Administraciones y asociaciones buscan soluciones ante un escenario marcado también por factores internacionales como la guerra de Irán.
El sector de la naranja de Córdoba ha analizado el cierre de campaña con preocupación por la caída de producción y los problemas de mano de obra.
Administraciones públicas, empresas, asociaciones, sindicatos y entidades de investigación han formado la segunda mesa sectorial de la naranja para abordar las líneas de actuación de la campaña.

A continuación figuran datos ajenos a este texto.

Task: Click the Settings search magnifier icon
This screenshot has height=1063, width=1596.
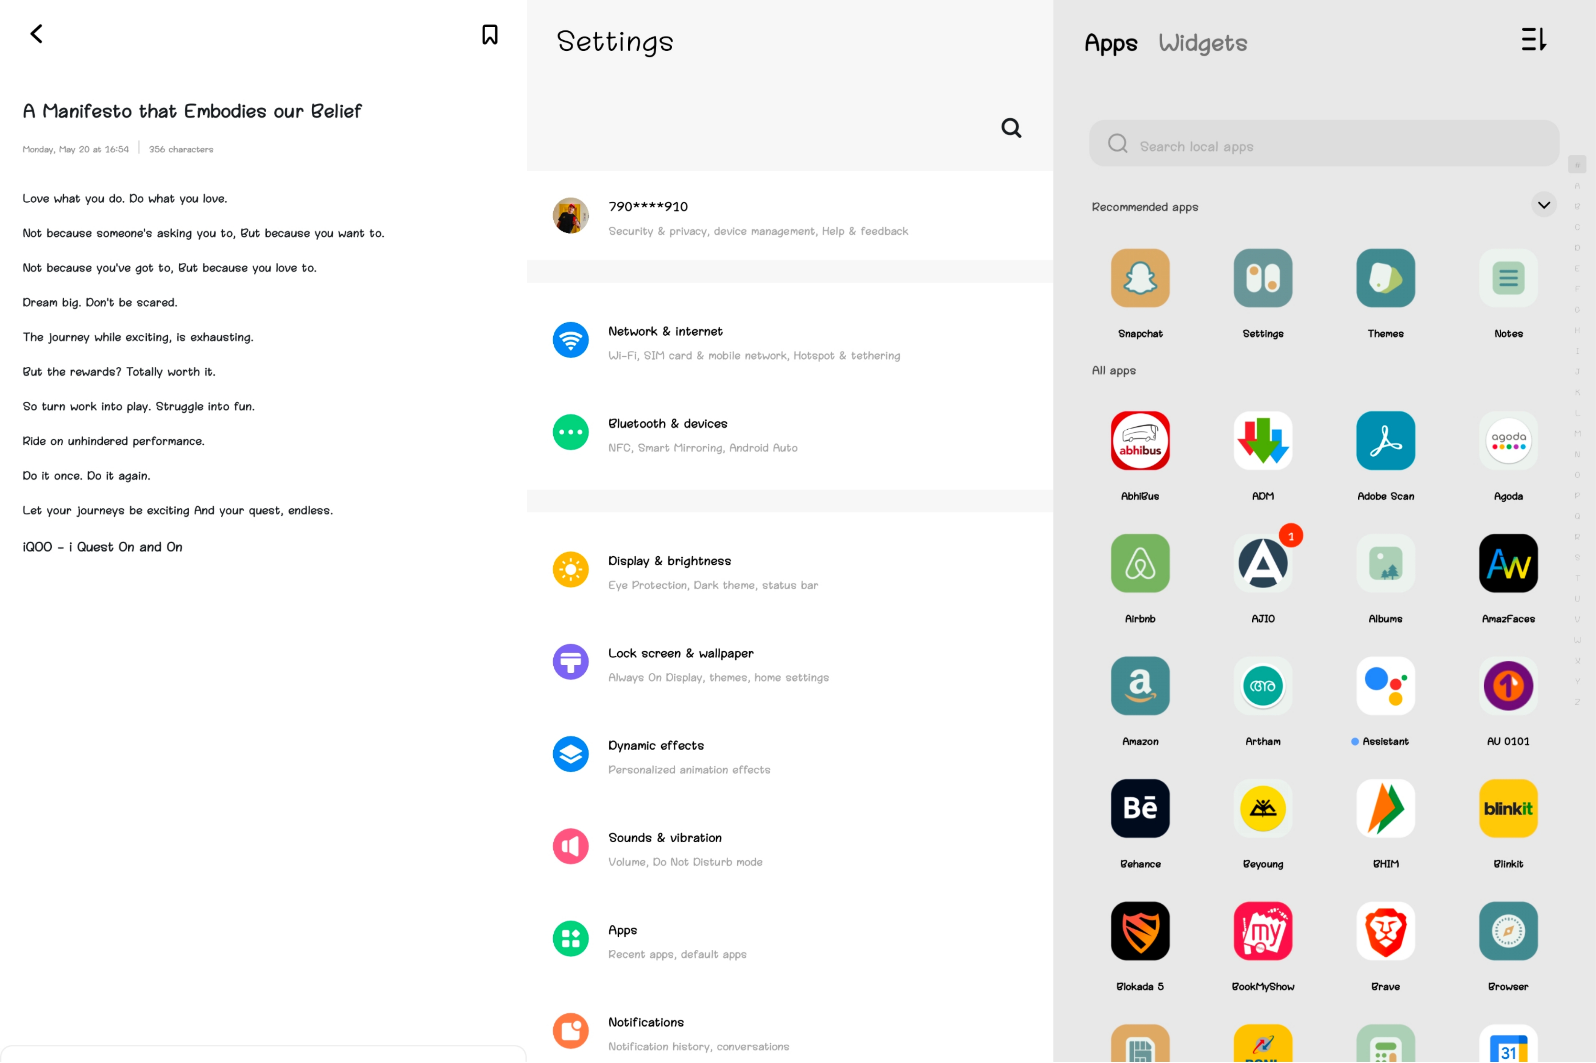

Buscan soluciones ante un escenario marcado también por factores internacionales como la guerra de Irán.
Sobre el tapete, cuestiones clave como la empleabilidad, las necesidades estructurales del campo o las consecuencias de las borrascas, con una merma de producción de entre un 30 y un 40 por ciento, y un importante impacto económico, agravado además por las dificultades en exportación, condicionadas por el exceso de oferta tras el desvío de productos de países como Egipto hacia Europa.
Un escenario complejo que obliga a replantear estrategias para garantizar la viabilidad del campo, según Antonio Carmona, presidente de Palmanaranja.
A esto se suma la falta de mano de obra, uno de los principales retos, que se intenta paliar con formación para jóvenes y trabajadores migrantes.
La mesa sectorial ha tratado también la puesta en marcha de la tarjeta de profesionalidad agrícola, una herramienta que busca mejorar la cualificación y la organización del empleo en el sector.